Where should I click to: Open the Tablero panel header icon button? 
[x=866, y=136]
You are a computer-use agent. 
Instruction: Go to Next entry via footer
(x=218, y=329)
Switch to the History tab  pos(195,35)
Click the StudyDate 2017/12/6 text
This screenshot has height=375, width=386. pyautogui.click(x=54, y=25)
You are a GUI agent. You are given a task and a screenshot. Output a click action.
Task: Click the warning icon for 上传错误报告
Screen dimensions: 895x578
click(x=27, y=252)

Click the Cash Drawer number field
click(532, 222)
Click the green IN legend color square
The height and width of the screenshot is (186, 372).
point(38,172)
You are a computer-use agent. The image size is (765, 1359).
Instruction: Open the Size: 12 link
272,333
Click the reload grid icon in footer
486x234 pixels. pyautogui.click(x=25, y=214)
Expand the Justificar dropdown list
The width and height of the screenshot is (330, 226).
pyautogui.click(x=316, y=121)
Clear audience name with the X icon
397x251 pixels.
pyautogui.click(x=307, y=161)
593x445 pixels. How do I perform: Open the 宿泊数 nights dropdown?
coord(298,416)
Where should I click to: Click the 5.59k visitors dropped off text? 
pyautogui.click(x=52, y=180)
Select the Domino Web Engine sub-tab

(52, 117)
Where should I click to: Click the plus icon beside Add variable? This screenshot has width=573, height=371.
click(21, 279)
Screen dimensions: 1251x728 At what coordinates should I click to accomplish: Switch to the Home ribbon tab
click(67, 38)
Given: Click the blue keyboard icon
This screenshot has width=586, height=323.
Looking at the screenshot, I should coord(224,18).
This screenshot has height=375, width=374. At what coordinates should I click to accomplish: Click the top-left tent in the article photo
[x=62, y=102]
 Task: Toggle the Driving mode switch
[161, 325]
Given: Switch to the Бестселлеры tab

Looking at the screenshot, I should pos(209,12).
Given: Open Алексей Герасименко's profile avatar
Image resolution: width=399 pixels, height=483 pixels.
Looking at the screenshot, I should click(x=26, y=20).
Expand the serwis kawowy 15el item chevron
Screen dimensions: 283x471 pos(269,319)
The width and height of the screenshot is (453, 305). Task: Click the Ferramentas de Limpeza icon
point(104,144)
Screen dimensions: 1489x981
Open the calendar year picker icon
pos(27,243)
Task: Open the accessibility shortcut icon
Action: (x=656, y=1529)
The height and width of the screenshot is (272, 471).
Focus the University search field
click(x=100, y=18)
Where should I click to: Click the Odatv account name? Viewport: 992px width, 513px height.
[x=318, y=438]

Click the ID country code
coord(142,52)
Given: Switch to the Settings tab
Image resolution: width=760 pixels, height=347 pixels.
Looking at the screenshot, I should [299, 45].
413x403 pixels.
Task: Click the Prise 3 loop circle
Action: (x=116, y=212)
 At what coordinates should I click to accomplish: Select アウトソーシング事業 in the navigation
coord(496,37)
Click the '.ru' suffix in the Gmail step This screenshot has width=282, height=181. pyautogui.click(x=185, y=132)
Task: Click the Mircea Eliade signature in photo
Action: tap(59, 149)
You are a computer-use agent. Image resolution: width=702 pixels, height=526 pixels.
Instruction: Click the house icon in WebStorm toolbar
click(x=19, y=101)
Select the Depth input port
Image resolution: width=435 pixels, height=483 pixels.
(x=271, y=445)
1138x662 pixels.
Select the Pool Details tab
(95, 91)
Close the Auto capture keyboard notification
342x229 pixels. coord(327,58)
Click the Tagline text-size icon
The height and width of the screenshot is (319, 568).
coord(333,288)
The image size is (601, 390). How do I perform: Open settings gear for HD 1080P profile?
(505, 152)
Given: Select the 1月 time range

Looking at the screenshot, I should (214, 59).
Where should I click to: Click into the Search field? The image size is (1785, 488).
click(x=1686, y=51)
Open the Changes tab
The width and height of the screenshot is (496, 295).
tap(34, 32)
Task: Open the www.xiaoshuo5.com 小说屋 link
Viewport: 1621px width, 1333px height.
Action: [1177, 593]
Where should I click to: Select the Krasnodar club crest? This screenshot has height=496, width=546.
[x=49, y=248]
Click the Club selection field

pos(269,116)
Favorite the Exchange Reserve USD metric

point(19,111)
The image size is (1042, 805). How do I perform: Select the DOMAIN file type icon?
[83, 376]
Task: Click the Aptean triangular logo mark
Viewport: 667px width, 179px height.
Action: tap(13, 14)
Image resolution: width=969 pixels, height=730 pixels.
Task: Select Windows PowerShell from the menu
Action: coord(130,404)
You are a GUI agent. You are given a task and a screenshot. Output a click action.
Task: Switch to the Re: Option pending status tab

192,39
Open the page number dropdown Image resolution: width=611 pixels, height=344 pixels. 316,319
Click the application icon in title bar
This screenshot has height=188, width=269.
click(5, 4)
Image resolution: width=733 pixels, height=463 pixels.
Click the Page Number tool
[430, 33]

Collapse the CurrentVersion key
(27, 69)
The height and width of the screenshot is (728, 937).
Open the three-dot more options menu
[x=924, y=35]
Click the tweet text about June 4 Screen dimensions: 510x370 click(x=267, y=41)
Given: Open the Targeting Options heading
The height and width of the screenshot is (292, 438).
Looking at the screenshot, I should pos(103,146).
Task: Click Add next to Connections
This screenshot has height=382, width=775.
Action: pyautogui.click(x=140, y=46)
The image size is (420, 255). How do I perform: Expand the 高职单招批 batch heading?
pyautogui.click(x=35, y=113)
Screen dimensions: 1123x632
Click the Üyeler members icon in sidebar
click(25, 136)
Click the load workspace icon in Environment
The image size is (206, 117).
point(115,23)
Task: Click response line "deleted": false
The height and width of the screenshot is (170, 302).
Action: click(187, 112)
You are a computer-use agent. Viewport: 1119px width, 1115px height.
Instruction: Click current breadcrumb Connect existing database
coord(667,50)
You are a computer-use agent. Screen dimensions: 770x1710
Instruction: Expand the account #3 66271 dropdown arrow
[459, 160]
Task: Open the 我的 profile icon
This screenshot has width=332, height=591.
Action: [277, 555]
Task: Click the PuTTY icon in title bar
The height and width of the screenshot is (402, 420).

[Task to complete]
Once you have found every line in the listing that holds the string "computer", copy each of them.

[Answer]
You are a computer-use agent. 
You are a computer-use agent. The image size is (765, 1359).
You are a computer-use agent. Image resolution: width=702 pixels, height=526 pixels.
You are a computer-use agent. Viewport: 1119px width, 1115px height.
You are a computer-use agent. Screen dimensions: 770x1710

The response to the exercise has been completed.